# collapsible crab traps versus crap pots



## dems4me

I've been reading the rule book several times and it says that a recreational licensed crabber can set up to 10 collapsible traps but not more than 30, however they can have 30 traps.... and about 1500 ft. trotline, nothing about crab pots... then they mention the commercial crabber can have X amount of trotline but no where does it say anything about folks having crab pots other than the "traps" have to be no bigger than 1 square foot on the bottom.  Are licensed crabbers (recreational) allowed to use crab pots??  I don't see any mention one way or the other :shrug:


----------



## dems4me

dems4me said:
			
		

> I've been reading the rule book several times and it says that a recreational licensed crabber can set up to 10 collapsible traps but not more than 30, however they can have 30 traps.... and about 1500 ft. trotline, nothing about crab pots... then they mention the commercial crabber can have X amount of trotline but no where does it say anything about folks having crab pots other than the "traps" have to be no bigger than 1 square foot on the bottom.  Are licensed crabbers (recreational) allowed to use crab pots??  I don't see any mention one way or the other :shrug:




anyone??   :shrug:


----------



## jazz lady

> *collapsible crab traps versus crap pots *




*CRAP *pots don't work very well for catching crabs.


----------



## dems4me

jazz lady said:
			
		

> [/b]
> 
> *CRAP *pots don't work very well for catching crabs.

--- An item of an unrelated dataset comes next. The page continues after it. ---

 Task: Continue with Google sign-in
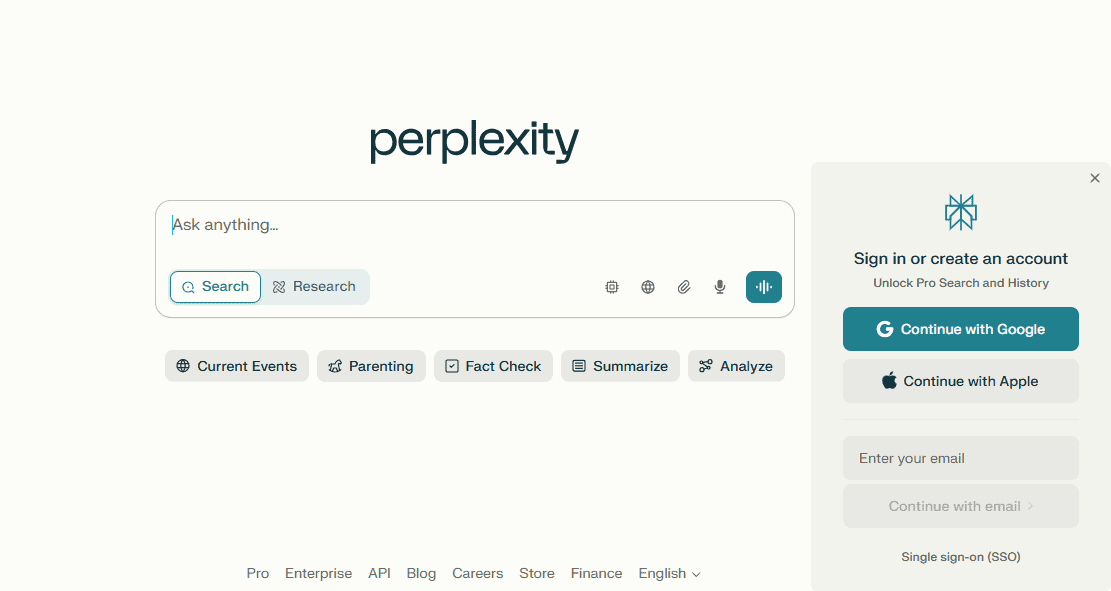tap(961, 329)
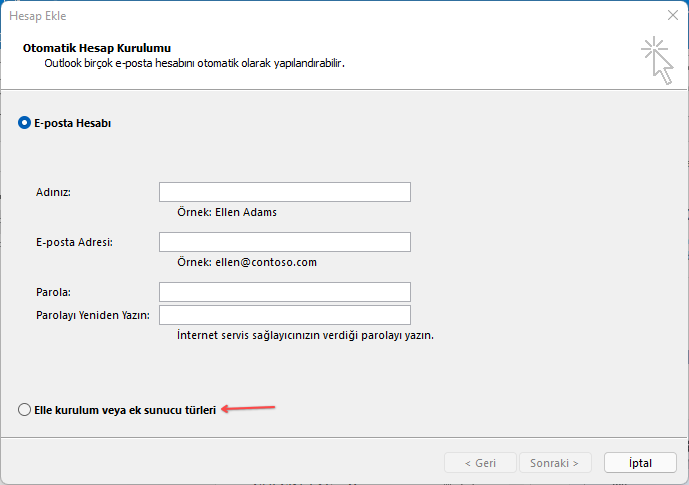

     That's what I get for being half asleep on here


----------



## Ken King

OWNER OF PRIVATE SHORELINE PROPERTY

* 2 crab pots from a private propoerty or pier or within 100 yds of shore and attached by line
* Two cull rings required in upper chamber

    - One measuring at least 2 3/16"
    - One measuring at least 2 5/16"

* Turtle Reduction Device no larger than 1¾" x 4¾"


----------



## Sharon

jazz lady said:
			
		

> *CRAP *pots don't work very well for catching crabs.



But she did catch crap, so pots _must_ work better.


----------



## huntr1

dems4me said:
			
		

> I've been reading the rule book several times and it says that a recreational licensed crabber can set up to 10 collapsible traps but not more than 30, however they can have 30 traps.... and about 1500 ft. trotline, nothing about crab pots... then they mention the commercial crabber can have X amount of trotline but no where does it say anything about folks having crab pots other than the "traps" have to be no bigger than 1 square foot on the bottom.  Are licensed crabbers (recreational) allowed to use crab pots??  I don't see any mention one way or the other :shrug:


 My understanding is that only shoreline property owners and commercial crabbers can use the big square crab pots.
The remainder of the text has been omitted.